Unlike most radio newscasters these days I work alone. Sometimes I bounce an idea off the morning host but decisions are mostly mine to make, right or wrong, win or lose.
On Friday morning the newswire chirped with the revelation that a bullied teen whose YouTube video had gone viral, had killed herself last month. It’s an awful story and one I happen to know well because her video was so compelling and sad it made the rounds on Facebook. As a bullied kid, although for a shorter and less intense period and without social media, it brought back the helpless and worthless feelings I felt in grade 4. The campaign against this teen was relentless. The kids who bullied her have screws loose. If kids make picking on another kid part of their routine, there’s more wrong with them than there will ever be with the child who’s getting picked on.
Here’s the thing: We don’t tend to report suicides. Unless the issue is the right to die or it’s absolutely essential to a significant story, a suicide isn’t newsworthy. It’s sad, it’s tragic even but I didn’t do the story. My newscasts are brief – two-and-a-half minutes – and my focus is local. Still, I felt very conflicted about the story itself.
Media don’t generally report on suicides but everyone else seemed to go whole hog on this teen’s death, I suppose because it’s an issue of bullying gone to the extreme. But it also seemed hypocritical to me. Do we or don’t we talk about people who kill themselves? Young people do all sorts of things they don’t fully understand. The girl chose a permanent solution to a temporary problem and those who contributed to her despondency ought to be punished. But is it news in the greater scheme of things? And does it serve the greater good to talk about it?

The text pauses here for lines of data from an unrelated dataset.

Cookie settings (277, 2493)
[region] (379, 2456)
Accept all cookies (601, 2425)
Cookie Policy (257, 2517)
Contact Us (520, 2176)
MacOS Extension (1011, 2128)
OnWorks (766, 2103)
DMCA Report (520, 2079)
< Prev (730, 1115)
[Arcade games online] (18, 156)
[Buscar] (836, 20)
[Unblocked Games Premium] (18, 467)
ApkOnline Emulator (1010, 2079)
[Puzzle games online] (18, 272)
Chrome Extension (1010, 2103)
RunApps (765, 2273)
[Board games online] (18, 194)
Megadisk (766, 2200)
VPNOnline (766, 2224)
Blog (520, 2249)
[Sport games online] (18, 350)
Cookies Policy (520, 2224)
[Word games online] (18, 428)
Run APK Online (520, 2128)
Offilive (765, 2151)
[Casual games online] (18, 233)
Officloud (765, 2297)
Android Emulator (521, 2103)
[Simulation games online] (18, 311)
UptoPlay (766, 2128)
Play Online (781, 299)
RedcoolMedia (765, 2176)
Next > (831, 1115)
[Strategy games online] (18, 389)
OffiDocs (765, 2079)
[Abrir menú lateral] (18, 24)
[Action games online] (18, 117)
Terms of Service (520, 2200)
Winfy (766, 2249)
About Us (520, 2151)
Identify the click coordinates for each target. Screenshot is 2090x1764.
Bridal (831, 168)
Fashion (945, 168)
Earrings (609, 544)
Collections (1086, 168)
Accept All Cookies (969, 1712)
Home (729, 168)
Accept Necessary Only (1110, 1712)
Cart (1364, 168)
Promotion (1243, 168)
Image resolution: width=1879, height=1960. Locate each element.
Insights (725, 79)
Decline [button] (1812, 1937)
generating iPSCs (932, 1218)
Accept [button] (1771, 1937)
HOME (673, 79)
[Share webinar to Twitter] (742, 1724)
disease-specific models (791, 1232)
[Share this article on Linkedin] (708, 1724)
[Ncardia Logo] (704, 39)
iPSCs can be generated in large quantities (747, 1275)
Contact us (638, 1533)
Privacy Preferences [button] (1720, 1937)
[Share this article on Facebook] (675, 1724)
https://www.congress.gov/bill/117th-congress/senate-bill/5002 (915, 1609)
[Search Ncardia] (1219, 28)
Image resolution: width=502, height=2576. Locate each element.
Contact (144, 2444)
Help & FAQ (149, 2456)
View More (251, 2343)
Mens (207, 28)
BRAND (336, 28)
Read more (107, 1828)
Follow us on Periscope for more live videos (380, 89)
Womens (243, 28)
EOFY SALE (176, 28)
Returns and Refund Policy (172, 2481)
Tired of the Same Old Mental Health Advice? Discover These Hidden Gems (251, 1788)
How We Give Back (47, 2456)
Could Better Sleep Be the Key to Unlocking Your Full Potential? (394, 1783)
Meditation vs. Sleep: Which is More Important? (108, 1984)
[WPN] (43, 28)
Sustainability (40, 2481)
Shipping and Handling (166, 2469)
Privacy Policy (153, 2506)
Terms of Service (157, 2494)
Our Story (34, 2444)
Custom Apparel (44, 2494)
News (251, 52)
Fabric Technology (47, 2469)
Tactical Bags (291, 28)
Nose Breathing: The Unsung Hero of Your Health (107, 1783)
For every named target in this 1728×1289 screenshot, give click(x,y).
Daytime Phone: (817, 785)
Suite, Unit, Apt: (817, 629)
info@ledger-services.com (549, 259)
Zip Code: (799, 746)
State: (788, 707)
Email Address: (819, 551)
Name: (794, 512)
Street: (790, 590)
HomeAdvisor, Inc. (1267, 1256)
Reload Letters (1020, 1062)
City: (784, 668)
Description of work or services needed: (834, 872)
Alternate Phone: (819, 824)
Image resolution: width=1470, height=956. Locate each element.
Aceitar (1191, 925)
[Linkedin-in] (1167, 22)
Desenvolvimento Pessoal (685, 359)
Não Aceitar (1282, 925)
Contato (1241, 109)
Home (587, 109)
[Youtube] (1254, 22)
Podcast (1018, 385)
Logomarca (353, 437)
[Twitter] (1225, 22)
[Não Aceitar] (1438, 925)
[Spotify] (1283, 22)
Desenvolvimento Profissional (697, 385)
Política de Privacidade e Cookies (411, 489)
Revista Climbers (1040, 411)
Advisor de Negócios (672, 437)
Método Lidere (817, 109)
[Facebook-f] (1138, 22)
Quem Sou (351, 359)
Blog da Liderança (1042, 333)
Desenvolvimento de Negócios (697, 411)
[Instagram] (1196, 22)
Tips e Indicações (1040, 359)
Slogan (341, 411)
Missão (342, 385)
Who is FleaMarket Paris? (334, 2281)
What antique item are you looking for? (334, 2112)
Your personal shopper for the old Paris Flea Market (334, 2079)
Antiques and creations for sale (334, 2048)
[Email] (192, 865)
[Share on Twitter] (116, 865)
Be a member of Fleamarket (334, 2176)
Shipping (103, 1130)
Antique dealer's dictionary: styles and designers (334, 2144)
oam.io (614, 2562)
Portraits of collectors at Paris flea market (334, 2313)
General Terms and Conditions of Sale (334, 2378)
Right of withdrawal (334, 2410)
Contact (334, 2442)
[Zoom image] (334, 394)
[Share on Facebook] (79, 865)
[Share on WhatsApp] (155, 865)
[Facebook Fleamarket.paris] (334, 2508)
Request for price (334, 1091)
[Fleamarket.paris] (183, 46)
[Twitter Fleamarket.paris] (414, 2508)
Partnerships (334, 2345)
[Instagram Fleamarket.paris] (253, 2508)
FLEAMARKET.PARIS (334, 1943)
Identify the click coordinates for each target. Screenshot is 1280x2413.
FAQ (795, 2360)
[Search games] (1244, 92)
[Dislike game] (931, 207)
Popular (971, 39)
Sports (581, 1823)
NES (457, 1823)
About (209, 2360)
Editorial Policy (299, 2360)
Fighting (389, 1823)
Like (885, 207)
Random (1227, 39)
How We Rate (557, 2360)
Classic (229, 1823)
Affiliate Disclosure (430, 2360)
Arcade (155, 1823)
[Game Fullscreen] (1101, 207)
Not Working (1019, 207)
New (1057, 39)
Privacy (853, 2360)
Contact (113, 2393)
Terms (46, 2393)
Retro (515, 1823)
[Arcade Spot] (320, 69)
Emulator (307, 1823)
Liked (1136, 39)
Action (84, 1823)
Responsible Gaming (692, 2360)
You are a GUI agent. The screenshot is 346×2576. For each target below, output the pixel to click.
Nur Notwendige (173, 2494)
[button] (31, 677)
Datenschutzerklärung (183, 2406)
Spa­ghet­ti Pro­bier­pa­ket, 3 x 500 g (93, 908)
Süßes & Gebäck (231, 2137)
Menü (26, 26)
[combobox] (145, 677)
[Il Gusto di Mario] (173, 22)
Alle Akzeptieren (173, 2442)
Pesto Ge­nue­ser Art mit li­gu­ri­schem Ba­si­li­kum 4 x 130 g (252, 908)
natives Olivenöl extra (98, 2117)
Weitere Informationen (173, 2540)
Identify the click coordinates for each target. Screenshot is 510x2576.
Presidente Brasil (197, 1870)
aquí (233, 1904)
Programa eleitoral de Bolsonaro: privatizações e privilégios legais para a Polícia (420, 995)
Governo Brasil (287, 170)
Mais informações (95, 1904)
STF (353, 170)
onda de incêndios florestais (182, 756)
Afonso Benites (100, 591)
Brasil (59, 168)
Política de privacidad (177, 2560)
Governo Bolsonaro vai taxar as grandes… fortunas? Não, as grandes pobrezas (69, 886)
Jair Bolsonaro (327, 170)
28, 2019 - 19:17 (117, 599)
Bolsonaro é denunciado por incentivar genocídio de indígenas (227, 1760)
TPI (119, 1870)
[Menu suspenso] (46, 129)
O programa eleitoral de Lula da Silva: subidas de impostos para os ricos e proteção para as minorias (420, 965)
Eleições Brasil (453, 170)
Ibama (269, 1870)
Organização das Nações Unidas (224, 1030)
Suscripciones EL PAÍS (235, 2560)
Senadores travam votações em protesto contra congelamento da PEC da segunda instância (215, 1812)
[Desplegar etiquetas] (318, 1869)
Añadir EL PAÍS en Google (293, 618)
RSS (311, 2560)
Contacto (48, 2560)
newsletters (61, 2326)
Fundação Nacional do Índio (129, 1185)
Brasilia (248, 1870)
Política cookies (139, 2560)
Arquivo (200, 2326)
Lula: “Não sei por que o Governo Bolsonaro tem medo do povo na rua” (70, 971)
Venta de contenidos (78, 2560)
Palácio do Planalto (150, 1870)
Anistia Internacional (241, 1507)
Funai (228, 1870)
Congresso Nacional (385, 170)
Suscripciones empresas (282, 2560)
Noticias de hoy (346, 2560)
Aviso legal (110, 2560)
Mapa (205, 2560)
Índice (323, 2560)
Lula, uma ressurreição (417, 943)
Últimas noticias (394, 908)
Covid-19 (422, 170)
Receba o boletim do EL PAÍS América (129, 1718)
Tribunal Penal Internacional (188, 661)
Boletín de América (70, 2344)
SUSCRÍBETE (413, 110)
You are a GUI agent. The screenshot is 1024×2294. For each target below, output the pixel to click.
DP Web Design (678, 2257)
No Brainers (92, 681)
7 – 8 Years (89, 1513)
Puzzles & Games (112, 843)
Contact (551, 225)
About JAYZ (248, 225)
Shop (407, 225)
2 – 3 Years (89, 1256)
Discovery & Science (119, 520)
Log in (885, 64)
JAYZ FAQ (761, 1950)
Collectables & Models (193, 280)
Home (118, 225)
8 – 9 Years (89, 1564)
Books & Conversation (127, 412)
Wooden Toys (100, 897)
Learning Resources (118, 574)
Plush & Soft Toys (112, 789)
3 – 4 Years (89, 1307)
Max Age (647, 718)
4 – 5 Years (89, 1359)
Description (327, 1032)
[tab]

There were other stories that I felt were more important to my target audience that morning. I’m sure I made the right decision for my radio station. But what were my fellow broadcasters thinking about when they decided the story was worth telling? And what will they do the next time they learn of a suicide, for whatever reason? Was it hypocritical of them to give this story attention or was it important enough because of the bullying aspect of it? These are some of the great questions that come up in different forms, concerning different stories, nearly every day.